**WORK TO COMPLETE:**
a – In the passage on the country villa interior, what color are the custom wall cabinets in the hall and upper circulation areas?
b – According to the passage on the country villa interior, why does the room combine a stone-lined hearth with smoother oak and dark surfaces?

**PASSAGE SHOWN:**

Rounded forms appear in the room as well, not as decoration but as a counterpoint to the straight cupboard lines. The hanging lamps carry that shape overhead, while the curved roof structure echoes it in the background. A stone-lined hearth area adds another layer, with rougher texture beside the smoother oak and the dark surfaces. This mix keeps the contemporary country villa interior from becoming too uniform; each material has a clear job.
Stone underfoot, texture on the walls
Stone flooring anchors several spaces and gives the rooms a cooler base beneath the timber. In the living areas and circulation zones, the floor has enough texture to hold the darker furniture and the black steel details without losing clarity. Wall surfaces vary from smooth plaster to stone accents, and that difference is visible immediately where light shifts across the room. The project uses those changes in surface to move between open areas, quieter corners and transitional spaces.
In the hall and upper circulation areas, custom wall cabinets line the walls in white, broken by vertical openings and a visible ladder-like element. Even these practical spaces follow the same disciplined material approach. The cabinetry reads as built-in rather than added on, and the ceiling spots keep the passage bright without making it feel exposed. These are not leftover zones; they extend the same interior logic into the parts of the house that often disappear in larger villa projects.

**GIVEN ENTRIES:**
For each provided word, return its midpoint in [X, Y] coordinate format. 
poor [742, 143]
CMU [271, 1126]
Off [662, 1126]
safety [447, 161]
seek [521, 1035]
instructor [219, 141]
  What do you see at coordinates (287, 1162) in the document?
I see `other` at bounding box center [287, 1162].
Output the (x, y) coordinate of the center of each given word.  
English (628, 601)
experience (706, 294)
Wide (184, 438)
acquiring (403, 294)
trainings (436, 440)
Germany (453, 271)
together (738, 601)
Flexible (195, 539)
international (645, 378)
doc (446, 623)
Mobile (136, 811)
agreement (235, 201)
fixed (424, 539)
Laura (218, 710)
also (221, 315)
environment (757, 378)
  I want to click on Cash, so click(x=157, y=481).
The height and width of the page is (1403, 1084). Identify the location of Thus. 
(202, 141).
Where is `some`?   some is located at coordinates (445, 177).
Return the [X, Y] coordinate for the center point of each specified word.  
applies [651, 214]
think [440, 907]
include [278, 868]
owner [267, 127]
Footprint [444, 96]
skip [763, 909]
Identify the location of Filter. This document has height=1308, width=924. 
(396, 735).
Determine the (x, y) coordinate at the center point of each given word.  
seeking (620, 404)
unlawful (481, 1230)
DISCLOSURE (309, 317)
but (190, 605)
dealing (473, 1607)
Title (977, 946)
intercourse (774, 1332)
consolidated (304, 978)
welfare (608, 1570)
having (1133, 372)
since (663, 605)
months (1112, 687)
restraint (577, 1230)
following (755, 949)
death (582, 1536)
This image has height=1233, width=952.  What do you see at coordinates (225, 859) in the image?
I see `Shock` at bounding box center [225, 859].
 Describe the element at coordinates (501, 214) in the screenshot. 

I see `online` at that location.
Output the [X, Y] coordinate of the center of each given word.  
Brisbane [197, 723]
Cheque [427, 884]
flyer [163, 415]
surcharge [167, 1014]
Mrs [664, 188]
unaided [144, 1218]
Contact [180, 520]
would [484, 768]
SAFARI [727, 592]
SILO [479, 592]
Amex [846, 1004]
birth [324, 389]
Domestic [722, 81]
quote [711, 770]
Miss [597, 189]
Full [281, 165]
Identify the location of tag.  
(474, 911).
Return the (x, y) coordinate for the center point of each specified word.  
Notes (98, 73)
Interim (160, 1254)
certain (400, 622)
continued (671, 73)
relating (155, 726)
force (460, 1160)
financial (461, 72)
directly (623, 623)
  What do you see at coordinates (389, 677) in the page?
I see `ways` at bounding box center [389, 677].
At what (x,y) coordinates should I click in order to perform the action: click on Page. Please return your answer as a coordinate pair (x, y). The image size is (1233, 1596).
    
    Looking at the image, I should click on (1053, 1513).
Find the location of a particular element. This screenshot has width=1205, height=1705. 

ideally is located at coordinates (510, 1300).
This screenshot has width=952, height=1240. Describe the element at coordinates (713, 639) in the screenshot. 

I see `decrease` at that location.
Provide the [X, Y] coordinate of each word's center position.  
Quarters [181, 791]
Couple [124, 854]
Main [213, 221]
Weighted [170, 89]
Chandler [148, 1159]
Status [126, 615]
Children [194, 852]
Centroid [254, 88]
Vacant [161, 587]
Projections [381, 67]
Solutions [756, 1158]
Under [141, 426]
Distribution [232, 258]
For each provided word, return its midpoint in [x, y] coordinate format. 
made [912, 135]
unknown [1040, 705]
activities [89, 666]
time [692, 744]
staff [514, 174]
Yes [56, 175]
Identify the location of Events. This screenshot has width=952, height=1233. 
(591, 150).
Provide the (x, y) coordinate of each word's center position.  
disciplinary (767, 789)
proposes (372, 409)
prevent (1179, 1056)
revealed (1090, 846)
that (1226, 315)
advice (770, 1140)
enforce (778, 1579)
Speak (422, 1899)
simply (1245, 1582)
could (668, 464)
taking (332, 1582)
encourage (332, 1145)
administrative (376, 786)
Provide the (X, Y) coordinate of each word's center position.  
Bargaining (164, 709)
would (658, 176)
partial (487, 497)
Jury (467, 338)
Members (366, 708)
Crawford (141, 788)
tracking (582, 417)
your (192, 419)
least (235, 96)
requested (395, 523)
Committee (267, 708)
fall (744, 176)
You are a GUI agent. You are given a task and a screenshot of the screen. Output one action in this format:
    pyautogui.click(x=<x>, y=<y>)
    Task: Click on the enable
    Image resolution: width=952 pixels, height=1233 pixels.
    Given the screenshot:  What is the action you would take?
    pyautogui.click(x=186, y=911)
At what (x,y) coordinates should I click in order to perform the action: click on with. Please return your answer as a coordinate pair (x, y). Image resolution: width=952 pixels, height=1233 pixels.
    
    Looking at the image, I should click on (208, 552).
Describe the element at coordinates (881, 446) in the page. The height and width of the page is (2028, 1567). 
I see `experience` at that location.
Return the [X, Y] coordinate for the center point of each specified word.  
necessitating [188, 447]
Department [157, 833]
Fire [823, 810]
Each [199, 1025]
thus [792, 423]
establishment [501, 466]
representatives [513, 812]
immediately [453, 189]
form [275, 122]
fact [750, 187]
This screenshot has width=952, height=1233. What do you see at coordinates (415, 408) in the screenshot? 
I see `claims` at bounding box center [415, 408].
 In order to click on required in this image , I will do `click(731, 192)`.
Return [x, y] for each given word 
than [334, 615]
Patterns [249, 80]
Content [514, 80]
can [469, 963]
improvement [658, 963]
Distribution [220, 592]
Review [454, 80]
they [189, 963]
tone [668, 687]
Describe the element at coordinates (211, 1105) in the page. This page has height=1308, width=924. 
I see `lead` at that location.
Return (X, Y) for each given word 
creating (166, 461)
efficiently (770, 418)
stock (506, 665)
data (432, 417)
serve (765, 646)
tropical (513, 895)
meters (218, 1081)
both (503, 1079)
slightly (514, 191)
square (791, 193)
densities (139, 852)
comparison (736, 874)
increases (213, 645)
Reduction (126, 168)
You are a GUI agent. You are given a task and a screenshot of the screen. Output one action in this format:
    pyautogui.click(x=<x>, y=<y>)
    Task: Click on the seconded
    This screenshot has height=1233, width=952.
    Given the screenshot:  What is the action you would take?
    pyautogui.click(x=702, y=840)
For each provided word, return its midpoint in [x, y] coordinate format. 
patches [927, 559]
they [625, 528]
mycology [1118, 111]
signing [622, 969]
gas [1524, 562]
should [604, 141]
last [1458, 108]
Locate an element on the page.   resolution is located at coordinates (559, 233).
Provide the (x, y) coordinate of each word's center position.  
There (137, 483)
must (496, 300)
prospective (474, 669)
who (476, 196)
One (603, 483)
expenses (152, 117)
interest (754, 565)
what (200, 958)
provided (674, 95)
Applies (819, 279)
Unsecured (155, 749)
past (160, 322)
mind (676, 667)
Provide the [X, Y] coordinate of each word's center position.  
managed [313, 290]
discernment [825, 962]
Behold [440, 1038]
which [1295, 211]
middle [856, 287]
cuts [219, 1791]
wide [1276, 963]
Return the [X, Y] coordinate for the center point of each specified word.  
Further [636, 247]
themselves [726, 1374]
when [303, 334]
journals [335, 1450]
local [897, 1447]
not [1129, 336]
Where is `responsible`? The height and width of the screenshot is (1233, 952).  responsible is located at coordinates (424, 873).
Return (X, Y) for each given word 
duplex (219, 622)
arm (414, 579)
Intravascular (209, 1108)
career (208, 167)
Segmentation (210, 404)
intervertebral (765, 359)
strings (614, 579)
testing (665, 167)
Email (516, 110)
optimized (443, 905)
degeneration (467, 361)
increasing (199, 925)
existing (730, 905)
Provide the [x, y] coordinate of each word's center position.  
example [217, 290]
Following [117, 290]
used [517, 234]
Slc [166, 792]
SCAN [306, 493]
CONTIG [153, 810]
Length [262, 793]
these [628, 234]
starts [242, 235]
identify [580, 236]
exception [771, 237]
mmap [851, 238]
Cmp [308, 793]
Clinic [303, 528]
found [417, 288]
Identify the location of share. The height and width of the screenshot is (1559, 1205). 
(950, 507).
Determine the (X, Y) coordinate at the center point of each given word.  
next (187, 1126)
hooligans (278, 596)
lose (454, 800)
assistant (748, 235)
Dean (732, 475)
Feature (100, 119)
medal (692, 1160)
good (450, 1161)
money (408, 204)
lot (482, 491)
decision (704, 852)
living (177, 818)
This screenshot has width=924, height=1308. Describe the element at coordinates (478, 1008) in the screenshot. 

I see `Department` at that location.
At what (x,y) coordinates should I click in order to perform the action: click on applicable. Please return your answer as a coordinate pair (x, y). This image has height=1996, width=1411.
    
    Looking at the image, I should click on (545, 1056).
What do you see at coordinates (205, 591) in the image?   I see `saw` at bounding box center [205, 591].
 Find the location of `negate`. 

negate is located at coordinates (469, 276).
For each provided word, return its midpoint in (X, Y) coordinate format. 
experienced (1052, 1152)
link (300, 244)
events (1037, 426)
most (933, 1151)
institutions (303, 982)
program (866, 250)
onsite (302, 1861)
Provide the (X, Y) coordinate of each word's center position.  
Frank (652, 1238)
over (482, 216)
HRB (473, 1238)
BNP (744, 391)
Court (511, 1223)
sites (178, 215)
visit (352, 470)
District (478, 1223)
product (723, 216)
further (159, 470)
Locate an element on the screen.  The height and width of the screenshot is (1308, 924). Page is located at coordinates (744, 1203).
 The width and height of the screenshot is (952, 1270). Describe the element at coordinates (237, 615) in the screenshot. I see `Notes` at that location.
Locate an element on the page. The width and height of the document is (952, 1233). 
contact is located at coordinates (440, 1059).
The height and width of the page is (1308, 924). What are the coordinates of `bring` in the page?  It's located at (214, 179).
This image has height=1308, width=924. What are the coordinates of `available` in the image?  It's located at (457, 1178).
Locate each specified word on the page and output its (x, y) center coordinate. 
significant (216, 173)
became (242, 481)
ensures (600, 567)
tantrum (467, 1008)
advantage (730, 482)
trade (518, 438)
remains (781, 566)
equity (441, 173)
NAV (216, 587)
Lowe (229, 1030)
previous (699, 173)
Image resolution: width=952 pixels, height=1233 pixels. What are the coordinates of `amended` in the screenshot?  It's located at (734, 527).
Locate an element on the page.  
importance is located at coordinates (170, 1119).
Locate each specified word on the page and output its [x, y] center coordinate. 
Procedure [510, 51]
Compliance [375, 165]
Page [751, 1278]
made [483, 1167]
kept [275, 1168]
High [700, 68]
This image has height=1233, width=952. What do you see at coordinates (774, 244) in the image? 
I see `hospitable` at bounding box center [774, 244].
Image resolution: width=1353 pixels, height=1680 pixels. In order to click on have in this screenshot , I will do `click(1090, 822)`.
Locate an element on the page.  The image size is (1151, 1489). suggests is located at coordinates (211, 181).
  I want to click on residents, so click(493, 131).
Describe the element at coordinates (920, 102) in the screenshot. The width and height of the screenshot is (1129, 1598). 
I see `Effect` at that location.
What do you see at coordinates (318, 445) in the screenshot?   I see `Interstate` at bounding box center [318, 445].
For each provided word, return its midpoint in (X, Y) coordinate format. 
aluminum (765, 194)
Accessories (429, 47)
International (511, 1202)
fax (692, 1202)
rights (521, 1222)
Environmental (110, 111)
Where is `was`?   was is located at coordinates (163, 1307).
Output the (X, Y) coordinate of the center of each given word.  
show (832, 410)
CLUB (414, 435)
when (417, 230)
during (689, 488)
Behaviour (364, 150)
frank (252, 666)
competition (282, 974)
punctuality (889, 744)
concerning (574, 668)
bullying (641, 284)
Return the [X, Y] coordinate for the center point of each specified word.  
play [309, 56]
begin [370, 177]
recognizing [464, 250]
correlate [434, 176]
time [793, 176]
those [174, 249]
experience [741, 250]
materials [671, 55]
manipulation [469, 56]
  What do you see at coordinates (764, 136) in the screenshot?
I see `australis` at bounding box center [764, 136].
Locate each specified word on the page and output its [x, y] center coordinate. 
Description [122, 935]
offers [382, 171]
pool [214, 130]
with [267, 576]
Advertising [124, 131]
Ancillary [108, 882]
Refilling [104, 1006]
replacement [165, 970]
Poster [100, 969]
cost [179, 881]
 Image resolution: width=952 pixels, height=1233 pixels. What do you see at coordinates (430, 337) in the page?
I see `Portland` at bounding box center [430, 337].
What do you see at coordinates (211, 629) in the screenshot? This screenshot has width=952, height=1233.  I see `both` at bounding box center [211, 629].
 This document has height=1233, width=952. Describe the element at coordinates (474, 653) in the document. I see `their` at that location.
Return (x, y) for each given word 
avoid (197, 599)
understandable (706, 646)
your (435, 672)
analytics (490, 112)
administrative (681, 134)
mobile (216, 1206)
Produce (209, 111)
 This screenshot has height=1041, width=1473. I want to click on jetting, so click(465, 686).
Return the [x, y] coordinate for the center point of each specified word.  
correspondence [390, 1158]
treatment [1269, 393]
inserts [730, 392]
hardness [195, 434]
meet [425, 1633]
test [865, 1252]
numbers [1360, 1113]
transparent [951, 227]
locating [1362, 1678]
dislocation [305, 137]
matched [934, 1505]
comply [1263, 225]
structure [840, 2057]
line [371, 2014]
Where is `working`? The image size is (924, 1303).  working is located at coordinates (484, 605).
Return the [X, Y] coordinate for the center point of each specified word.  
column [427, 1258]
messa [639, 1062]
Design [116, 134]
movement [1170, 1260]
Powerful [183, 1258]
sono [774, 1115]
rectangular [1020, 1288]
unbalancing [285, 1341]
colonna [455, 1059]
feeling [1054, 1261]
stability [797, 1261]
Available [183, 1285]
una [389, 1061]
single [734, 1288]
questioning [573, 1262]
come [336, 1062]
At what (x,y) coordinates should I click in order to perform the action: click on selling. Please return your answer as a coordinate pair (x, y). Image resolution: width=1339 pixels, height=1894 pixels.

**RESPONSE LIST:**
a – They are white.

b – The mix keeps the contemporary country villa interior from becoming too uniform. The rougher stone texture sits beside the smoother oak and dark surfaces, and each material has a clear job.